Wednesday, June 05, 2013
Litigation Issues
Three litigation matters that have tangential relationships
to the blog’s themes.
First, this morning’s New
York Times reports
that Yale (undisclosed amount) and New Haven ($200,000) have reached a
settlement with James Van de Velde, a former Yale lecturer falsely accused of
murdering a Yale student named Suzanne Jovin,
whose thesis Van de Velde had supervised. Both New Haven and Yale denied any
wrongdoing, though it’s safe to assume that they didn’t fork over six-figure
amounts out of the goodness of their hearts.
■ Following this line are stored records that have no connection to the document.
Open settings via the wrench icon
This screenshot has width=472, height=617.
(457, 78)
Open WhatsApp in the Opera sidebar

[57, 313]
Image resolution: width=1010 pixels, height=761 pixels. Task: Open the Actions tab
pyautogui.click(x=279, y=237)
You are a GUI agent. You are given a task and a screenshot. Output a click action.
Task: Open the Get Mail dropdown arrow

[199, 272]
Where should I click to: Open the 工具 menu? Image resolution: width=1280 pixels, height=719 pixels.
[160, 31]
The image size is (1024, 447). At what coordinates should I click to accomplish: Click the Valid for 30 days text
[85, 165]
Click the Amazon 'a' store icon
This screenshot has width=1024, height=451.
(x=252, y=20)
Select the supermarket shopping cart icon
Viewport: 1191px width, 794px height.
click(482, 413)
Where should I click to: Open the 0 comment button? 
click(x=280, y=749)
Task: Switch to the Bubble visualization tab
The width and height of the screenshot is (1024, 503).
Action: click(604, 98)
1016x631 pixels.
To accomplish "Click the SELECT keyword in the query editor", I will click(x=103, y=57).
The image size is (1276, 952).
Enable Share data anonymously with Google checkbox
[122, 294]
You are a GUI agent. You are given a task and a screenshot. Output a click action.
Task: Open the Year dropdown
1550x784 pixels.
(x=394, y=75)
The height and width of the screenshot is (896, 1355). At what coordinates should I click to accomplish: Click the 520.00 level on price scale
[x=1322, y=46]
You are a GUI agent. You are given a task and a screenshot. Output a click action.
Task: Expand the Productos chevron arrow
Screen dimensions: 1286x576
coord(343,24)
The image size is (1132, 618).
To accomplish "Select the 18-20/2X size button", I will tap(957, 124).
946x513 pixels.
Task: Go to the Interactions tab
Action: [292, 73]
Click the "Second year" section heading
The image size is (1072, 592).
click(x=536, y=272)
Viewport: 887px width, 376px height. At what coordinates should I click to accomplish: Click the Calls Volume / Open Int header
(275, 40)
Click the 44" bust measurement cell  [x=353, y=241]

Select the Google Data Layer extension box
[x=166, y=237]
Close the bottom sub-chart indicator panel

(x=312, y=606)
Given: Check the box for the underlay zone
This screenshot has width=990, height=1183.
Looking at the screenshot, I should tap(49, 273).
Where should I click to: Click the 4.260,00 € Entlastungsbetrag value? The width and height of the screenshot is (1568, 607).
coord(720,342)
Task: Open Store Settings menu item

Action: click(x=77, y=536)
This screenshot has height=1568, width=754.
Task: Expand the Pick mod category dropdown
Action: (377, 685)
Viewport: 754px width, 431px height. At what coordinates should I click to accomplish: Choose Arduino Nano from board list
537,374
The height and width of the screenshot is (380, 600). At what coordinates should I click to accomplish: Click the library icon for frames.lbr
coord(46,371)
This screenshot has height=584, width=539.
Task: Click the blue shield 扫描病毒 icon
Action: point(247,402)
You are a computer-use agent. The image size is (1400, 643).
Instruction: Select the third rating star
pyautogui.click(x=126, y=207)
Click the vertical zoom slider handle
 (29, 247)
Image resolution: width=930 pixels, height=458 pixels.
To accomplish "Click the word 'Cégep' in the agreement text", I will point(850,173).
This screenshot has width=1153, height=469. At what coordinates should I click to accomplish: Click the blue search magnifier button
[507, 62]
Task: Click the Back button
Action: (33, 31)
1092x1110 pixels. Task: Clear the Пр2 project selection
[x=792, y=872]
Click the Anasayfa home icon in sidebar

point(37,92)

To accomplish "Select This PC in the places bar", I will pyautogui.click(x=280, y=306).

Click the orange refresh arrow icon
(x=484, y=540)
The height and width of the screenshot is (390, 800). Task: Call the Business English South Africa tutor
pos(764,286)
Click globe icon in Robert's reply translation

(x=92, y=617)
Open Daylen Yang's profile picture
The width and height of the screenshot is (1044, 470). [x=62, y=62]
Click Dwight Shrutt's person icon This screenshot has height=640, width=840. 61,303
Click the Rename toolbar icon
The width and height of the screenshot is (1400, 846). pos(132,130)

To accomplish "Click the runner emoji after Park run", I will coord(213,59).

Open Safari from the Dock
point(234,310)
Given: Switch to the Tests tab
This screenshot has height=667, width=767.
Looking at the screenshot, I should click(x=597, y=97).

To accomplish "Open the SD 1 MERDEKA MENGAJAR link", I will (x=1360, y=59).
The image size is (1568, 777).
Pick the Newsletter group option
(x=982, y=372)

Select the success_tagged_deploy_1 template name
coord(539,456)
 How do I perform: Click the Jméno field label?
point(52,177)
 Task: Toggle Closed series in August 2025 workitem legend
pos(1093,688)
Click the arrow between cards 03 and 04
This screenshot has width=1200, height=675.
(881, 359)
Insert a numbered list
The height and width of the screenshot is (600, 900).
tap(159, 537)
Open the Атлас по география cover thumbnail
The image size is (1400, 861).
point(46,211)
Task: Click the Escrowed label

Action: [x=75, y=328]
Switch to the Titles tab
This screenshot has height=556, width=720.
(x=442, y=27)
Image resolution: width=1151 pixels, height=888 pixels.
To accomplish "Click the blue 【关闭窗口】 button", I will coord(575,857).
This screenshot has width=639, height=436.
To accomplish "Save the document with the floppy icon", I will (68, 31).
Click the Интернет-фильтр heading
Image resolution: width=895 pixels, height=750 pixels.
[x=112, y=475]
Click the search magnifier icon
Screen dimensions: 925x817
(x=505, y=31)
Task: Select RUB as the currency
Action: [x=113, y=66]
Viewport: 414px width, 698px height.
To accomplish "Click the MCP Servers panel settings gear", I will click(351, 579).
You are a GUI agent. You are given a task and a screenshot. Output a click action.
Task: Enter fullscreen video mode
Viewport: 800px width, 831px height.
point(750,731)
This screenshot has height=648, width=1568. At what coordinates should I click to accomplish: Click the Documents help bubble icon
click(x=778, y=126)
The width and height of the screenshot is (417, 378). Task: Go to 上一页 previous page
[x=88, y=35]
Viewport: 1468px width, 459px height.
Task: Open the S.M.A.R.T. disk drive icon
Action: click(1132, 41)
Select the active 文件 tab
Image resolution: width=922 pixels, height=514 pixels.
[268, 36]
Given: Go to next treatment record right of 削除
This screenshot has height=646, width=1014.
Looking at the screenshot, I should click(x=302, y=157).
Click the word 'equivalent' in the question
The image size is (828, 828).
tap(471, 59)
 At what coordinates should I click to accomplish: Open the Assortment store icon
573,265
In 1998, Van de Velde was a popular
lecturer, but after the allegations was transformed—as the Times notes today—into a “pariah.” Even though
he was never charged with any crime, he was removed from the classroom by
then-Yale dean Richard Brodhead. Justifying his decision in a 1999
interview with New York Times Magazine, Brodhead remarked, “The presumption of innocence is
not a trivial thing.”
Indeed.
Brodhead
demonstrated his commitment to the presumption of innocence not merely by
removing Van de Velde from the classroom, but by informing him that any letter
from Yale would have to mention “the intervening controversy.”
-------------
Second,
as part of its (mercifully unsuccessful) crusade to weaken the First Amendment
protections of all newsgatherers in Maine by forcing me to turn over
confidential, unpublished exchanges with sources, Duke sought to neuter a First
Circuit case called Cusumano
v. Microsoft. The ruling provides substantial protections—along the
lines afforded to journalists—for professors in the First Circuit.
Acting at
the behest of treaty-related demands from Britain, a U.S. government filing
against Boston College threatened to do what Duke could not—undermine Cusumano. The case, which involved oral
histories of former IRA members, began when the professors who conducted the
oral histories did not retain possession of them (such a move isn’t necessarily
uncommon), and instead deposited them in the Boston College library. But initially
BC (unlike
my experience in the Duke case,
or most journalists who receive such subpoenas) didn’t resist a government
subpoena to other oral histories in the collection, which complicated the
case. A district court ordered BC to turn over 85 of the oral histories to the
British government.
On
Monday, the First
Circuit ruled that the district court “abused its discretion in ordering
the production of a significant number of interviews that only contain
information that is in fact irrelevant to the subject matter of the subpoena.”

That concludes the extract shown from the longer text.